Full review at eFilmCritic
Stuck!
* * ¼ (out of four)
Seen 29 March 2010 at Landmark Kendall Square #3 (Boston Underground Film Festival, digital video)
The thing to realize about Stuck! is that, despite the exclamation point in the title and the meticulous recreation of a genre and style that has fallen out of favor, it is not a parody. Or at least, not a conventional one. Instead of playing up the salacious nature of the women-in-prison movie, it plays things completely straight, with nary a wink in the audience's direction.
Daisy (Starina Johnson) is sent to the slammer for murder. She didn't do it - she tried to wrest the gun from her suicidal mother's hands - but the neighbor who saw it through the window (Karen Black) testified against her, and now she's on death row, her crime considered so heinous that her execution has been bumped ahead of the other residents: Black widow MeMe (Susan Traylor), mentally ill Princess (Jane Wiedlin), Bible-thumper Esther (Mink Stole), butch lesbian Dutch (Pleasant Gehman). The only other contact they have is with a guard they call Amazon (Stacy Cunningham), who delights in giving the prisoners the humiliation she feels they deserve.

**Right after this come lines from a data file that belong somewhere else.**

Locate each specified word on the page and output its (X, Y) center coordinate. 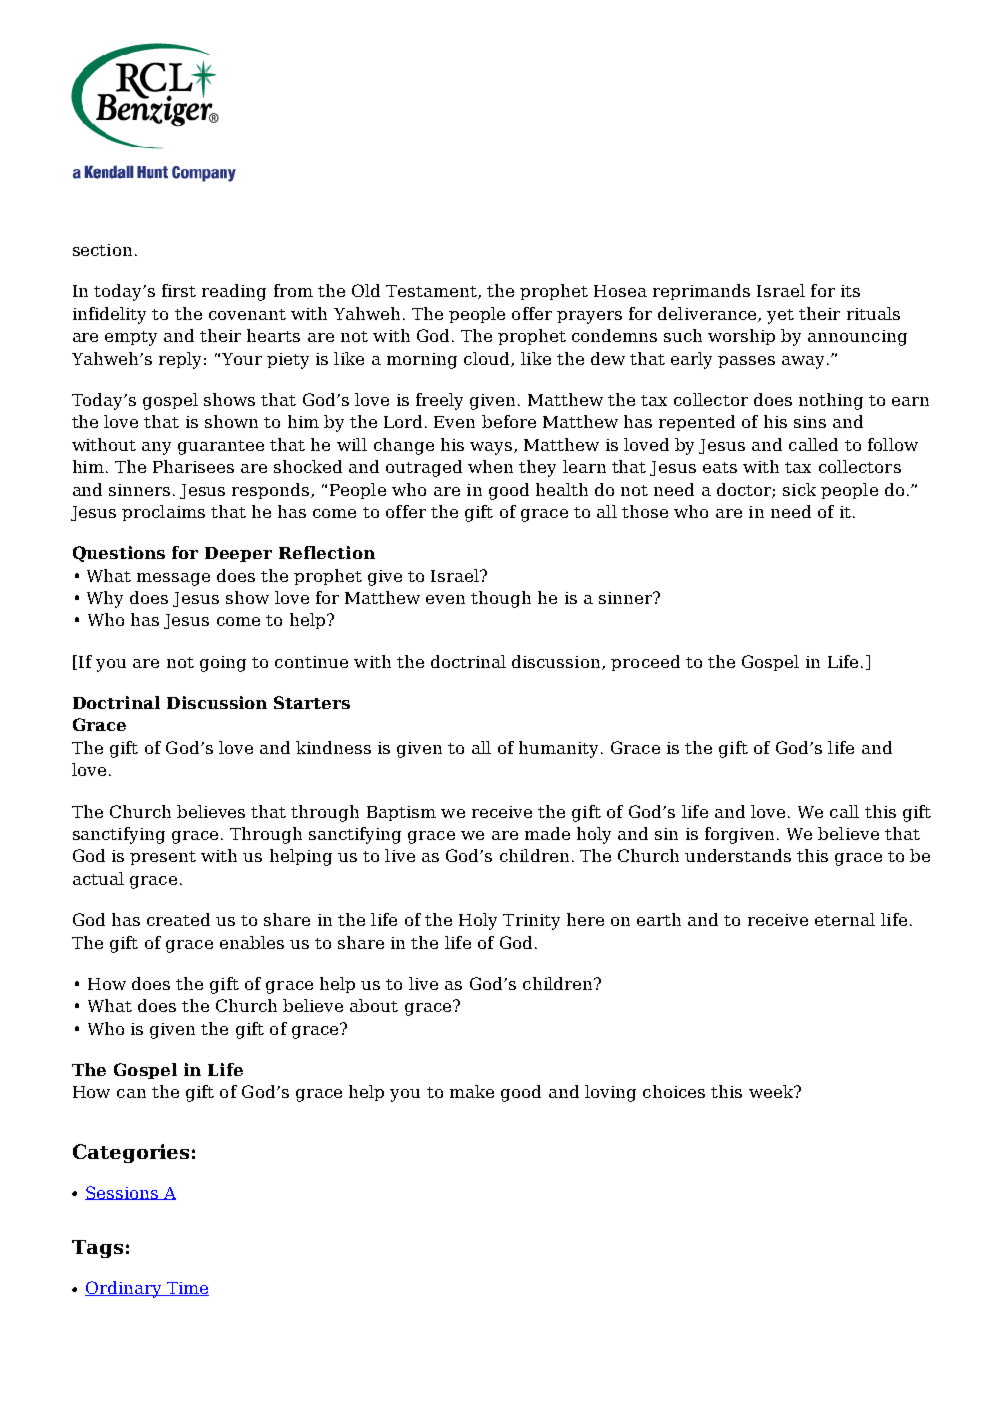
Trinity (531, 922)
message (173, 579)
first (179, 290)
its (850, 291)
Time (187, 1289)
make (472, 1091)
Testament (432, 292)
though (501, 599)
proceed (645, 663)
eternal (845, 919)
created (178, 919)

Another feature at BUFF, American Grindhouse, had a segment on "educational" exploitation pictures, where informative or socially relevant content was used as a smokescreen to justify the films' actual draw of sex, violence, and nudity. That's the sort of picture that Stuck! is recreating, although it seems to be doing so in reverse: Offering up the promise of shower scenes and a "riot" in order to give the audience a story of abuses of power within prison, the dangers of the death penalty, and the unreliability of eyewitness testimony. Decidedly not the campy, salacious material one might be expecting.